Sophia Goldberg: I think the data, honestly, we haven’t figured out the perfect way to talk about it, but it’s another lens through which to view data and your customer’s behavior and that is really powerful when combined with all of the other data a customer has or a brand has with a customer, sorry. And so what that means in reality is you have a new tool for your marketing team to engage with a customer to drive spend and usage. And so for us, the way we’ve kind of productized that a little bit is we call it the ons a portal, but that’s where our customers log in and manage everything from reconciliation, reporting, triaging customer complaints and say refunds to also creating incentive campaigns. We have a data platform that we call custom user segmentation and they’re able to go in and say, I want to look at all customers with a balance over $20 who haven’t spent in 30 days.
So that’s high intent. They have funds, it’s basically from consumer psychology, whether we call it girl math or sunco fallacy, it’s free for them to come order again, but soft churn risk if they haven’t visited in 30 days. And so being able to create that segment and push that out, so for example, we update segments into square segments every night, so we’ve used your APIs for that so they can create wallet based segments in our platform, push that into their square marketing stack and specifically target those customers with incentives, reminders they can know based on the data they know in your platform. Hey, Sophia really loves the, I really love the rose mocha in February. You didn’t see her in January. Reminder, it’s coming back and she’s balanced to spend. I think that data piece is so much a powerhouse part of it that is pretty delightful when we get to start showing our customers how to use it and how to utilize it.

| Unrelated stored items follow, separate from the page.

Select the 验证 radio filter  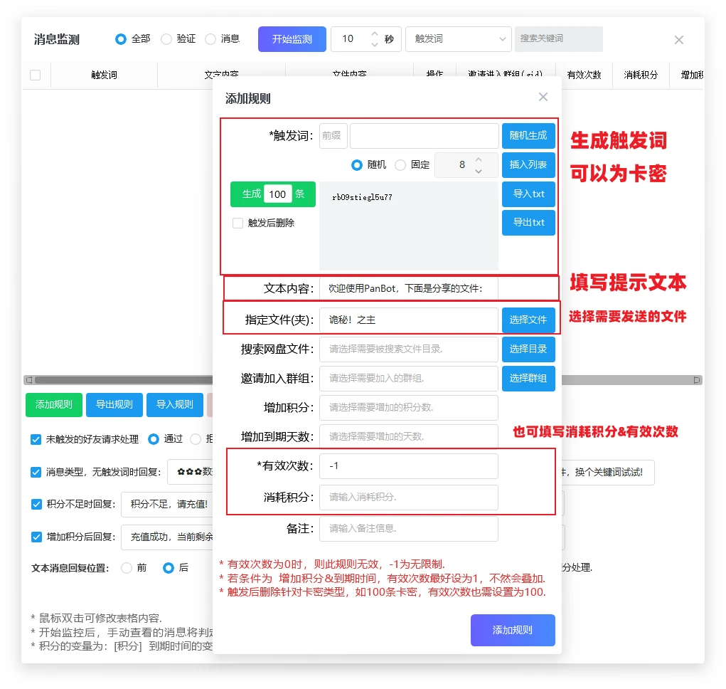(166, 39)
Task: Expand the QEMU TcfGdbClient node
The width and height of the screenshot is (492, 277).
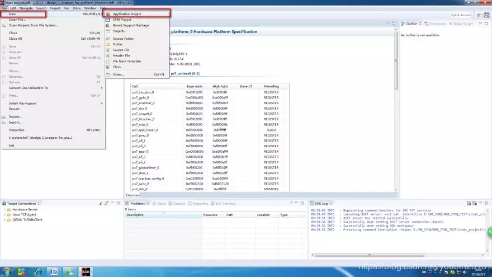Action: coord(4,220)
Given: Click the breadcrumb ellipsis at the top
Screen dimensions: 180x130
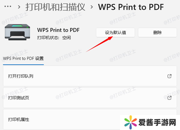Looking at the screenshot, I should (8, 7).
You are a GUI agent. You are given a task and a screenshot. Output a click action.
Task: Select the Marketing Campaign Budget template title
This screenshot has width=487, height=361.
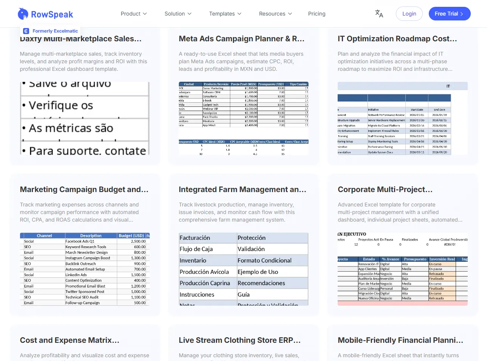click(84, 189)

Richard Moot: Yeah, I mean that’s just so powerful because I imagine that you have a much more direct connection on tracking your ROI on your marketing campaigns because you’re like, Hey, we know what their total balance is. We know they’re totally able to purchase these things, so it’s there and we just need to give them that little nudge. And so it’s so much more powerful to be able to draw that direct connection.
Sophia Goldberg: Exactly. And on that ROI point, another tool within our system is expiring bonus dollars and so everything we do in our system is dollar or currency based rather than points-based. We live alongside points-based systems really well. And so what that can look like is, Hey, Richard, haven’t seen you in a while. We threw five bucks in your balance for Patreon us next time you visit, it’s good for the next week. And that means it drives FOMO (fear of missing out), it drives some urgency for you to go spend it, but if you don’t, that can flow back into the marketing budget. And so from an accounting side, you don’t have ballooning liabilities of outstanding balance that you’ve spent, but also that means they can try that five bucks elsewhere and see if maybe someone else is more likely to reengage.
Richard Moot: Yeah, that just sounds so powerful. Changing gears a little bit, I wanted to talk a little bit about your tech stack. So how did that first start? What were the technologies that you were initially building with?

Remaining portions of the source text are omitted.